Para brasileiro alegria rima com zoada, com música alta, vozes estridentes e risadas sonoras. Principalmente a música que tem que ser alta, não só alta, tem que ser muito alta, para que os clientes do meu bar ou da minha festa a ouçam, assim como todas as pessoas que estão em volta do referido local, gostando ou não do ritmo e da letra da mesma. Não existe consciência do incômodo que estamos causando, nem empatia e respeito pelo direito do “outro”.

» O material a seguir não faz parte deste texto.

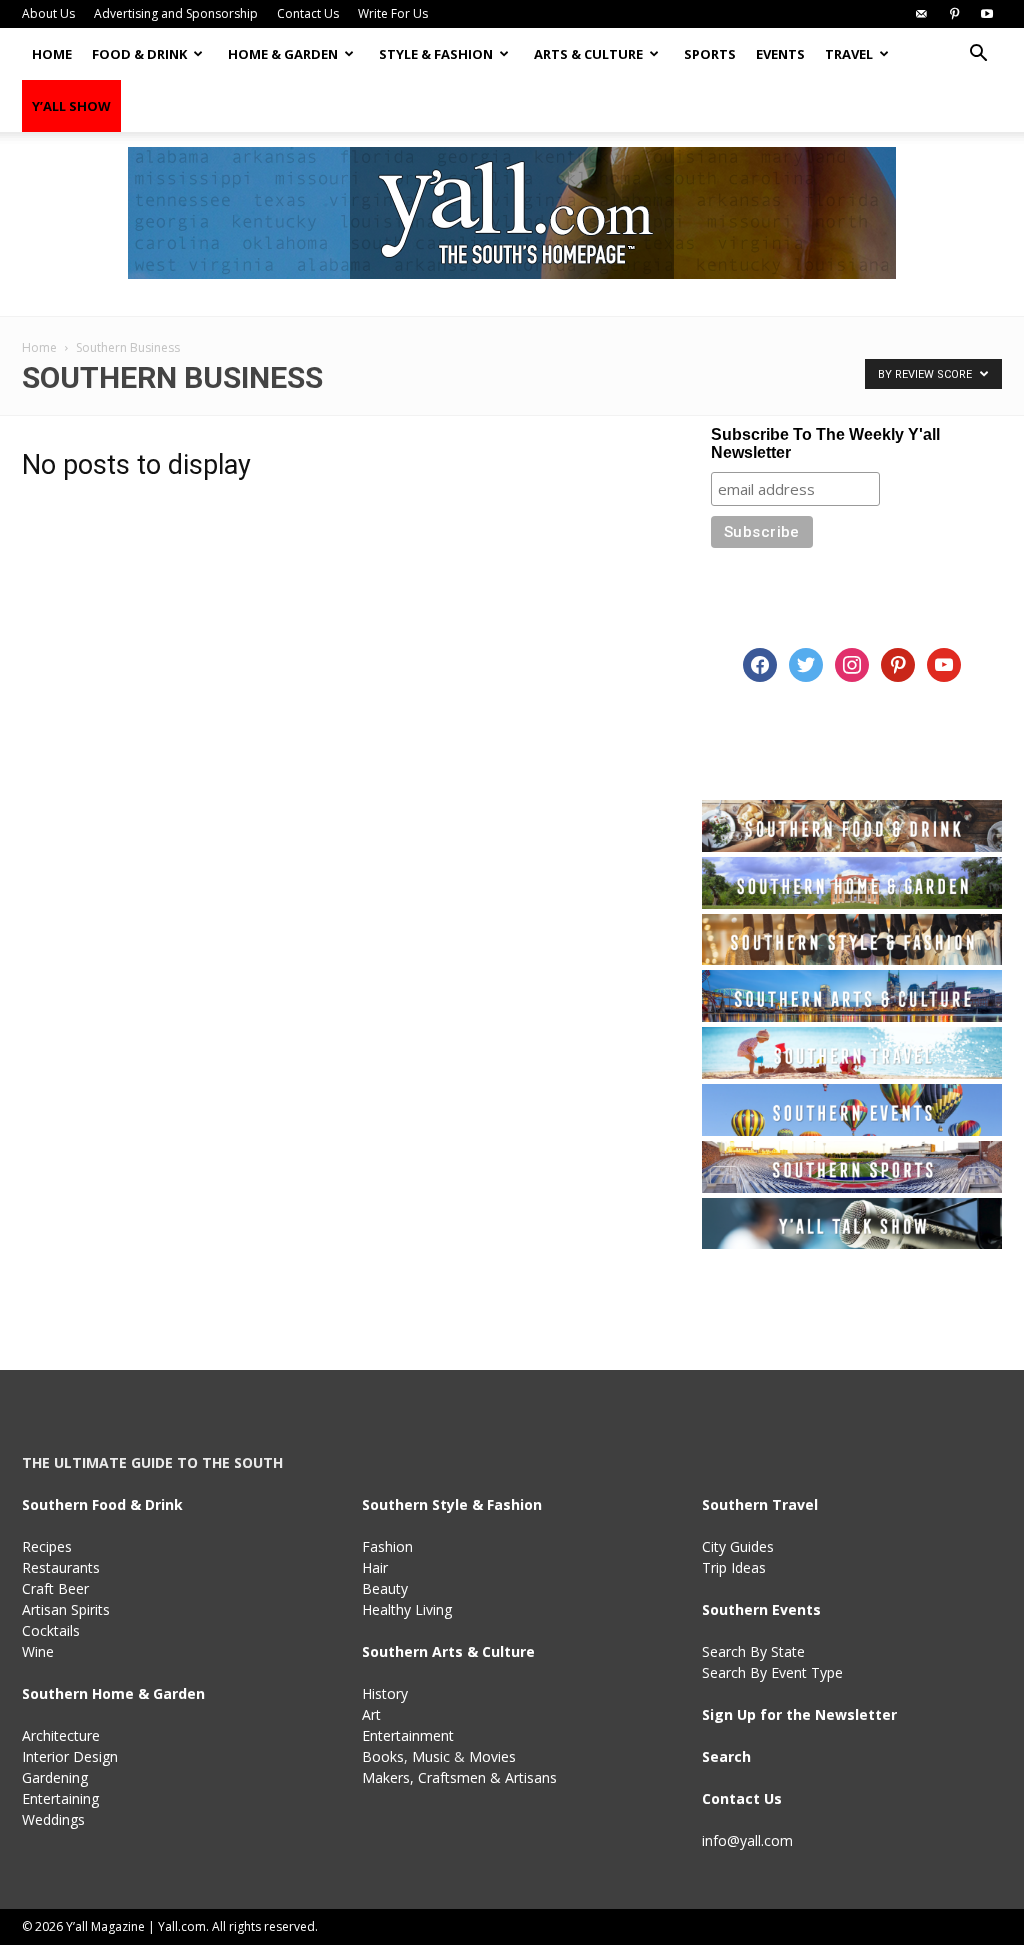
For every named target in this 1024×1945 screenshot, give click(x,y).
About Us (48, 13)
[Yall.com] (512, 213)
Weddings (53, 1819)
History (385, 1693)
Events (780, 54)
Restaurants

Na Bahia de todos os barulhos, o que mais me incomoda são as “músicas” tocadas com som estridente nos bares da Orla de Salvador. em especial em Piatã onde moro. Para além do estilo musical, que eu não aprecio, as mesmas são intercaladas por vozes dos “cantores” animando o público, informando o quê e quem vem a seguir, fazendo “gracinhas” e etc. & tal. Fazendo analogia com o título de um livro muito conhecido podemos afirmar que “Viver em Salvador não é para principiantes!” Principalmente se você mora defronte a Orla, ponto predileto dos “alegres e felizes brasileiros “. Vale ressaltar que as principais considerações deste artigo não são aplicáveis aos felizes turistas, que inundam a Bahia no fim do ano, para os quais no verão na Bahia tudo é lindo!, inclusive a impossibilidade de trocar qualquer conversa com o vizinho de mesa. Daí só lhes resta bater papo via WhatsApp.